ПОКРОВИТЕЛЬ ИСКУССТВА

ПОКРОВИТЕЛЬ ИСКУССТВА

Ришелье был не только страстным коллекционером: он особенно глубоко любил искусства.

Жак Тюилье

На протяжении восемнадцати лет своего великого министерства кардинал был «так занят управлением государства» (Рюбен), что считалось невозможным, что он мог параллельно вести — ошибка эпохи и ошибка вольнодумства — культурную деятельность. И тем не менее противник Бэкингема, Оливареса и императора, победитель Ла-Рошели, восстановивший морской флот Франции, зачинатель современного государства находил возможность для создания Французской Академии и Королевской типографии, был покровителем Жака Ле Мерсье и Филиппа Шампена, поддерживал Пуссена и Стелла. Он был Меценатом (с большой буквы). Он был, кроме того, «самым страстным коллекционером». Его интерес к изящным искусствам и особенно к живописи имел редкое качество: не выделяться своей уникальностью, но соответствовать некоему неоспоримому вкусу.

########

Поставленная задача A: Какие учреждения, по тексту о Ришелье как покровителе искусства, кардинал нашёл возможность создать?
Поставленная задача B: Продолжите текст о Ришелье как покровителе искусства, начав сразу после его последнего предложения.
Строки, приведённые далее, для работы не требуются.

Исходные данные:
########

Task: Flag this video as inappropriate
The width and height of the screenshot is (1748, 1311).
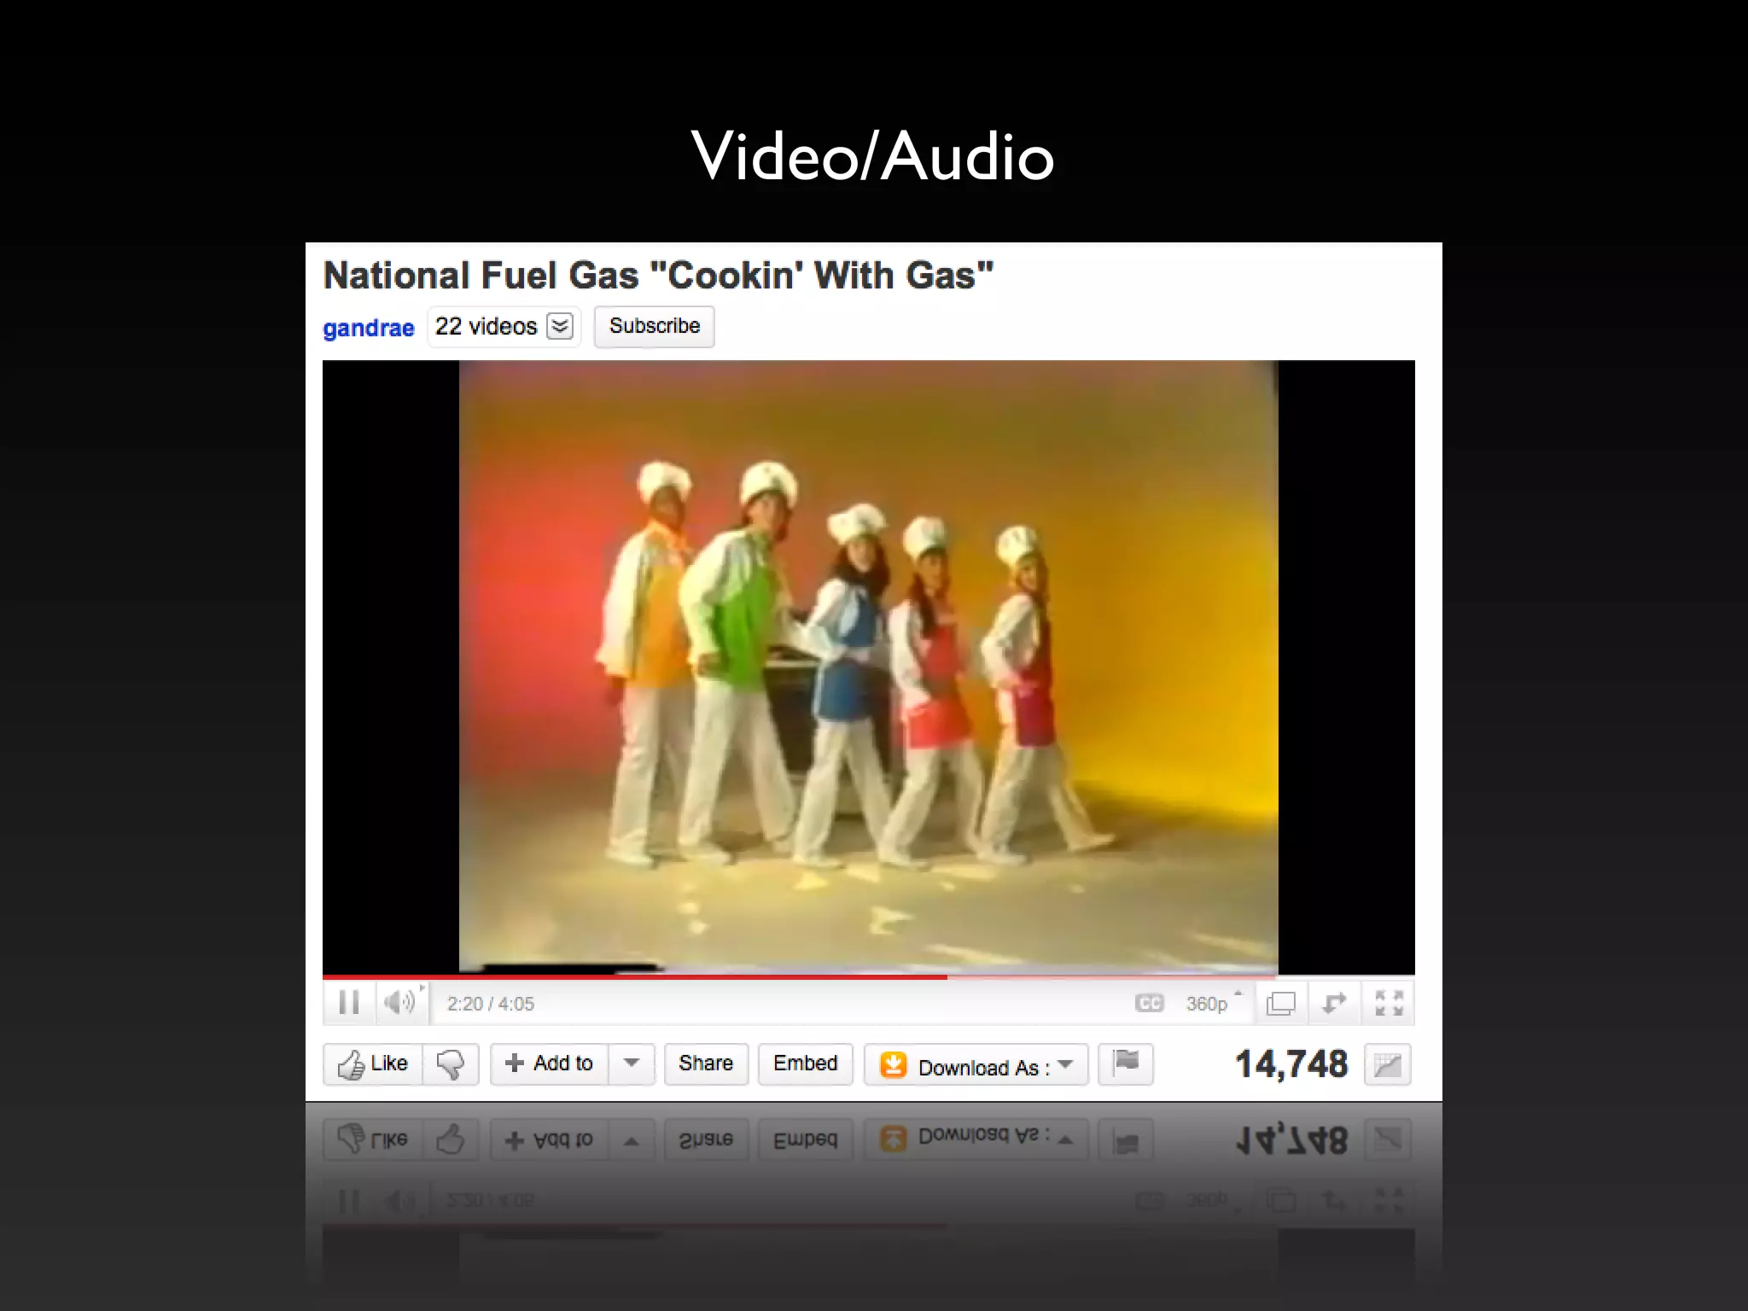Action: 1126,1063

########

Ответ A: Французскую Академию и Королевскую типографию.

Ответ B:
В античном Риме Меценат, просвещенный и щедрый любитель, действовал в согласии с Августом, не менее просвещенным императором. Во Франции времен Валуа Меценат был бы бесполезен, поскольку правители этой эпохи лично покровительствовали художникам и поэтам. Первые Бурбоны менее «либеральны» и не слишком стремятся проявить себя в августейшей области, за исключением разве что «любви Беарнца к строительству» (Ж.-Ф. Сольнон). «Я делаю три вещи, — говорил Генрих IV, — далекие от скупости, поскольку я занимаюсь войной, любовью и строительством». Между скромными расходами Генриха IV и безудержным августейшеством Людовика XIV Людовик Справедливый выглядит очень сдержанным. Строит он мало. Из изящных искусств больше всего он любит музыку. Он любит также живопись, но гораздо меньше, чем кардинал. Он никогда не дает пенсий поэтам. Это несколько негативное положение дел вынуждает Ришелье стать Меценатом и Августом одновременно.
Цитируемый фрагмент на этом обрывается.